I deduce from this that male bats don't spend a lot of time
asking the female bats what they're gon' do with all that junk,
all that junk inside that trunk. Nor do they construct elaborate
software models to figure out the mood of a 400-year-old painting.
They just blast away with their mighty sperm load and hope
they win the evolution lottery. And more power to them.
The challenge as a parent is to raise children who neither
talk like pimps nor spend hours in dark labs measuring bat
balls. Although I wish I could defuse the bristling hypersexuality
of the media that surrounds them, I can't. And if I really
did wish that, I probably shouldn't have turned them on to
rap in the first place. But what I am trying to do here is
not cloister them from the world. I'm trying to help them sort
through all the messages out there and find the ones that fit
their (read: my) core values.
Plus I know I can still rely on my ability as a parent to
beat the fun out of everything. So I will continue to analyze
lyrics, emphasize musical appropriation and homages, and disparage
misogyny in the hopes of keeping my kids' heads screwed on
straight.
My parents were great buzzkills. Once, in Boston Common, when
my brother and I were in the giggling-about-sex stage, we saw
two people having sex in the bushes. Naked people! In the bushes!

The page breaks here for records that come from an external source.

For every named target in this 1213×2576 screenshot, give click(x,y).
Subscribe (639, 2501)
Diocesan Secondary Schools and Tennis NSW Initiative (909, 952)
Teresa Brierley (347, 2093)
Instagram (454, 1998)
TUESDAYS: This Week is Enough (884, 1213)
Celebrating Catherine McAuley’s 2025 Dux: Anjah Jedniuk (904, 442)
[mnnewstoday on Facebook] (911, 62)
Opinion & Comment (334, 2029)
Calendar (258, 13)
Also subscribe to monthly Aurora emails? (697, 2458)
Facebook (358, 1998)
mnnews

This was perhaps the greatest, ickiest, most exciting thing
we'd ever seen. It was a cosmic gift: when I told this story
at school, I'd finally be popular.
My mother, sensing our prurience, stopped us 20 yards away
from the couple writhing under a gray blanket, and launched
into the kind of "making love is a beautiful act when
two people who love and respect each other blah, blah, blah" speech
that only the Sexual Revolution could cook up. By the end,
we were completely creeped out. We never spoke of it again.